Micro-business grants to help COVID-impacted small business

A Tuesday vote of the Board of Supervisors has made micro-business grants available to qualifying Nevada County businesses.

“This funding will allow us to distribute 43 grants up to $2,500 to the county’s very small local businesses,” said Ariel Lovett, interim project administrator. “This is intended to outreach our hardest to reach small businesses and entrepreneurs.”

A total of $107,500 is available locally, said Lovett.

The intended recipients include artists, childcare, elder care, launderers, food trucks and house cleaners who have fewer than five employees and earn under $50,000 annually. The application period launches today, and will last until March 25. Candidates can apply on the county website: MyNevadaCounty.com/MicroBizGrants.

The board laid the groundwork at the Jan. 25 meeting by passing a resolution while assuring no general fund dollars would be used. The state’s COVID-19 Relief Grant Program fully funds the grants.

Five partners that established a memorandum of understanding will assist in promoting program eligibility — the Economic Resource Council, Grass Valley Downtown Association, Truckee Downtown Merchants Association, Nevada County Arts Council and Nevada City Chamber of Commerce.

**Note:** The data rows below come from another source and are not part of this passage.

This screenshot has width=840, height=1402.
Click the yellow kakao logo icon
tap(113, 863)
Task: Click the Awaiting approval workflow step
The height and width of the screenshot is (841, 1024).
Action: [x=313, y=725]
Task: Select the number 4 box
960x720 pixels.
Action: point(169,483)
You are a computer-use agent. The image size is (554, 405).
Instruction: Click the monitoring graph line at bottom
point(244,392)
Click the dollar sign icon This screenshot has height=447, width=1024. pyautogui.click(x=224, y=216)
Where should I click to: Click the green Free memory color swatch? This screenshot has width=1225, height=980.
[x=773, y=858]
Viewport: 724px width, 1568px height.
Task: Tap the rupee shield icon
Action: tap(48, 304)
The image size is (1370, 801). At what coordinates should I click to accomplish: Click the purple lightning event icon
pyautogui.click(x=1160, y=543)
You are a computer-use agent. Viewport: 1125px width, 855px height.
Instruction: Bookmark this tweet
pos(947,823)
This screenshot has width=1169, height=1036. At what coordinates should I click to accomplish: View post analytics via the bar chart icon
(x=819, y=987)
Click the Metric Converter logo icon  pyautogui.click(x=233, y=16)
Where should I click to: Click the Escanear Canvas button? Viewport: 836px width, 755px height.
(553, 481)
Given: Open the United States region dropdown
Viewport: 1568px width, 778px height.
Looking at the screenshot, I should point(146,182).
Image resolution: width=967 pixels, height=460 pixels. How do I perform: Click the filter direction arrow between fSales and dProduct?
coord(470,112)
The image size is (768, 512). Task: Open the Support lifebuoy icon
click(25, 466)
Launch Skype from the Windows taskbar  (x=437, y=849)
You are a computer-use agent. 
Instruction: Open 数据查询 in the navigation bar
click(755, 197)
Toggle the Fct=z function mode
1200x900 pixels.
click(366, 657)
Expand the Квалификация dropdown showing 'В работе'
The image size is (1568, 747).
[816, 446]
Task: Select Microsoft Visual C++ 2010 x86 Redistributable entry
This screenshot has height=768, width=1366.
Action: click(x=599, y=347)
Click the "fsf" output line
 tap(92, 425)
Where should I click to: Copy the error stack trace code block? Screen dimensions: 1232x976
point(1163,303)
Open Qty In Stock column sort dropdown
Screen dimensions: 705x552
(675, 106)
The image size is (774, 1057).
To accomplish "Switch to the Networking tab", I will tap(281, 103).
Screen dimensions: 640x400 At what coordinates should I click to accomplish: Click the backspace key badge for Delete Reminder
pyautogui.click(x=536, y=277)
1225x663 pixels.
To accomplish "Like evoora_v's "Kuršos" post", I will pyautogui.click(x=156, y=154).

“We’re really grateful to these community organizations who are partnering with us to support small business,” said Lovett. “(Sierra Business Council) made it as simple as possible for easy access. Key elements include online grant applications, identify eligible applicants, support for outreach and promotion, provisions for technical assistance, manage email for applicants and awardees, and distribute funds to awardees by November 30. But we anticipate first applicant awards will be distributed by May. ”

About $8,000 will go toward administrative fees for managing website reporting, and providing technical assistance.

Funds not used by Dec. 1 will return to the county, Lovett said.

“So to make sure that doesn’t happen, we’re working diligently with our partners on outreach and welcome the community’s support with these type of businesses. Meanwhile, we’re open to micro-businesses through many channels. The county is spreading the word and our outreach toolkit is on the county website.”

Supervisor Heidi Hall praised county staff effort.

“I know this is a lot to put together,” she said. “I support SBC handling the grant administration. And I’m particularly interested in making sure it’s a level playing field, making sure people making selections are aware of all the issues, different districts and requirements.”

Supervisor Sue Hoek seconded Hall’s sentiments, adding that COVID-19 presented many challenges to normal business operations but that the program is a great effort and relief and supervisors are excited about the prospect for success.